EXTRACTED TEXT:
▽

[JM] Very nice. Since you’ve been at this for a while now, are there any firsthand patient experiences you can share or that you’ve heard back from?
[Dr. Layke] As far as positive?
[Dr. Layke] Most people, I’ll tell you, I can say that 80% of patients don’t want to stop wearing it at the six week mark. It gives them something to do, it protects the nose, it gives them the feeling that they have some control over the outcome. And when you see that you can get a later result much earlier, it’s a no brainer.
[JM] Got it.
[Dr. Layke] So I have two particular patients. The first was on The Doctors, we did a segment on The Doctors tv show. She had an extremely large nose and I knew that we needed something to help mitigate some of the swelling. She was wearing her splints for probably the first four months, I think maybe even to six. Her experience though was it was kind of like an accessory that she was bringing with her and she felt naked without it.
[JM] We actually get a good amount of feedback, that even though it’s a little bit past what you would advise clinically, patients keep wearing them up to six months, some even longer. That part has been really cool from a product development perspective.
[JM] To move on from the splints, any other MirrorMe products that you like to using within your practice?
[Dr. Layke] I do and I think the nasal tip guide is really great because it’s an easy way to hold you accountable, again, for delivering what you’re promising.
[Dr. Layke] And so, sometimes when the patient is lying flat, not sometimes, all the time, the nose is different. You know, sometimes I will sit the patient up and take a look because you’re trying assess not only the level of supratip break, you want to make sure the angle of the tip matches what you are promising, and it’s just an easy, 1-second step, where you can lay it on there and it tells you whether or not I need to rotate the tip, add tip projection, reduce the nose, whereas before you were doing it all from your artistic eye. And listen, that is the majority of the surgery, it definitely is, but to execute that sometimes when you’re wearing a headlight, and you’ve got shadows from other areas…sometimes it looks good, until the patient stands up. It’s like “ah, I wish I could have rotated it up just a little bit further. That’s where I think the nasal tip guides comes in.

△

EXERCISE OBJECTIVE: Please update the part of the interview that begins at "[Dr. Layke] Most" and ends after "a no brainer." by writing it out again with "six week mark" replaced by "two month mark".

Saved data entries
▽

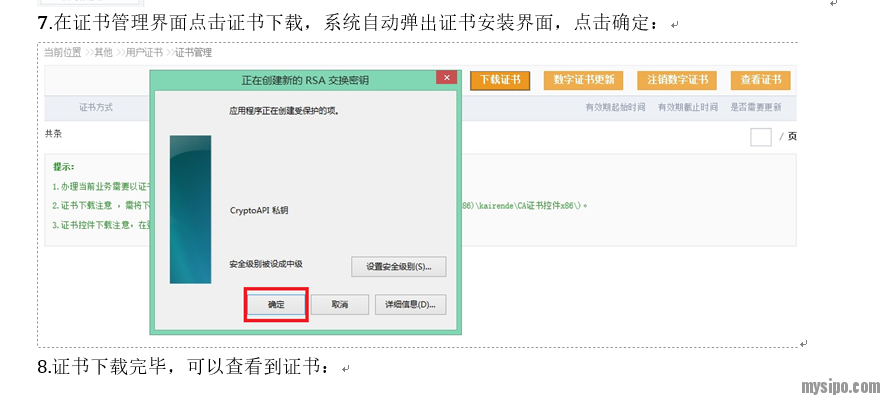This screenshot has height=400, width=885.
Task: Click the 数字证书更新 button
Action: [x=584, y=80]
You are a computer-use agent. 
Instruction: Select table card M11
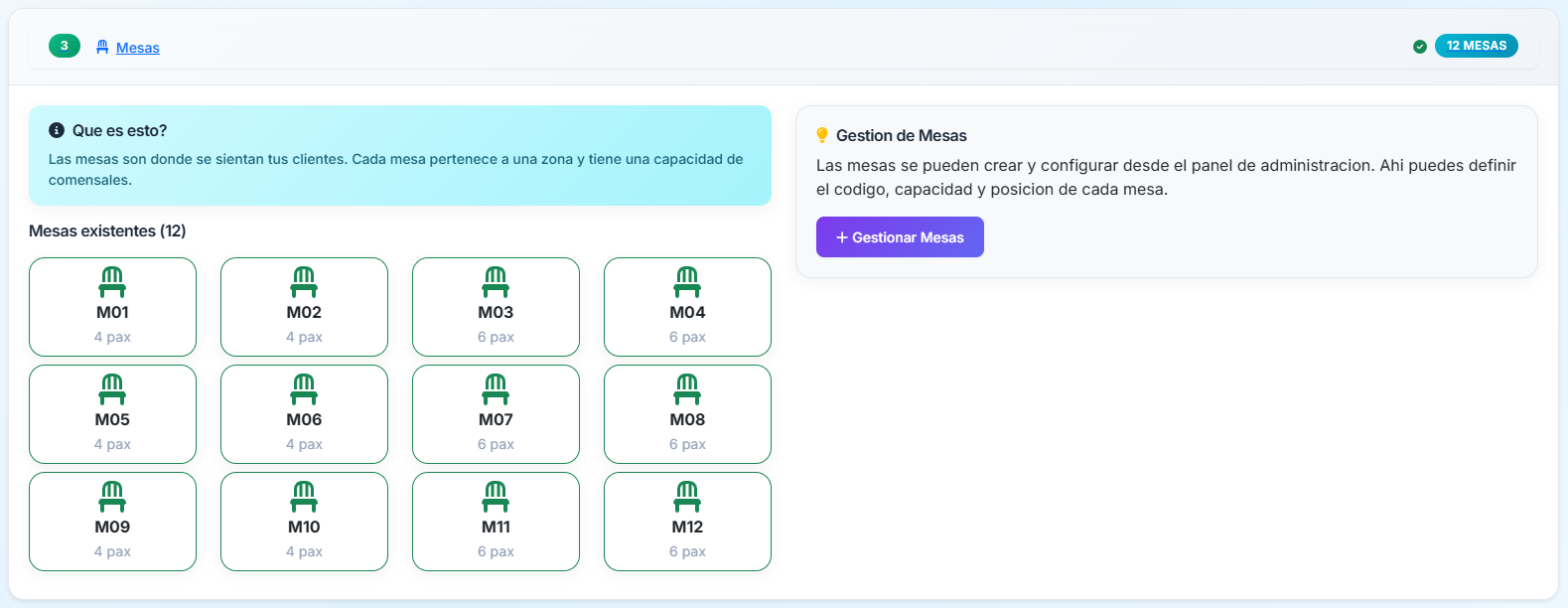[496, 522]
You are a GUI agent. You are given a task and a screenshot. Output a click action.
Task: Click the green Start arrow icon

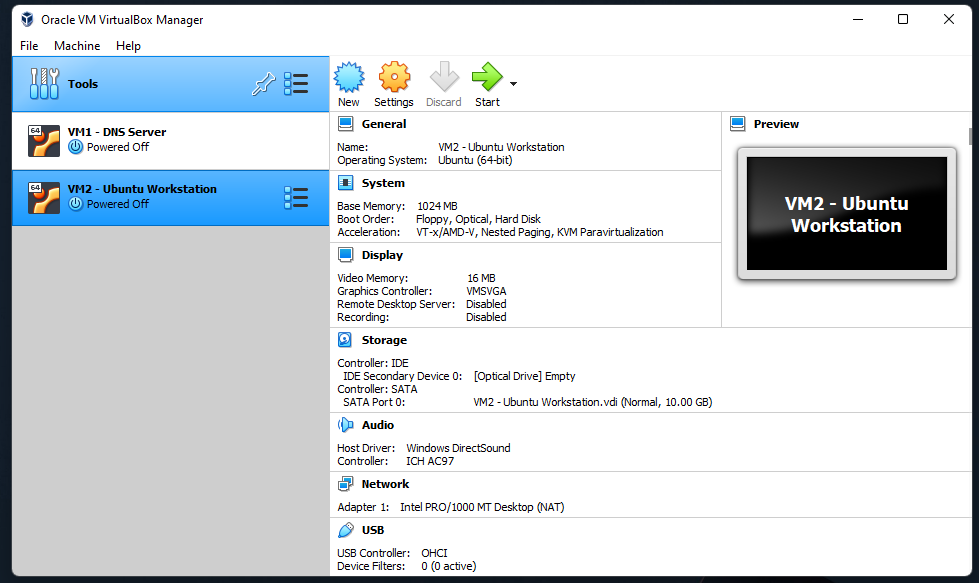487,78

△

PROBLEM SOLUTION:
[Dr. Layke] Most people, I’ll tell you, I can say that 80% of patients don’t want to stop wearing it at the two month mark. It gives them something to do, it protects the nose, it gives them the feeling that they have some control over the outcome. And when you see that you can get a later result much earlier, it’s a no brainer.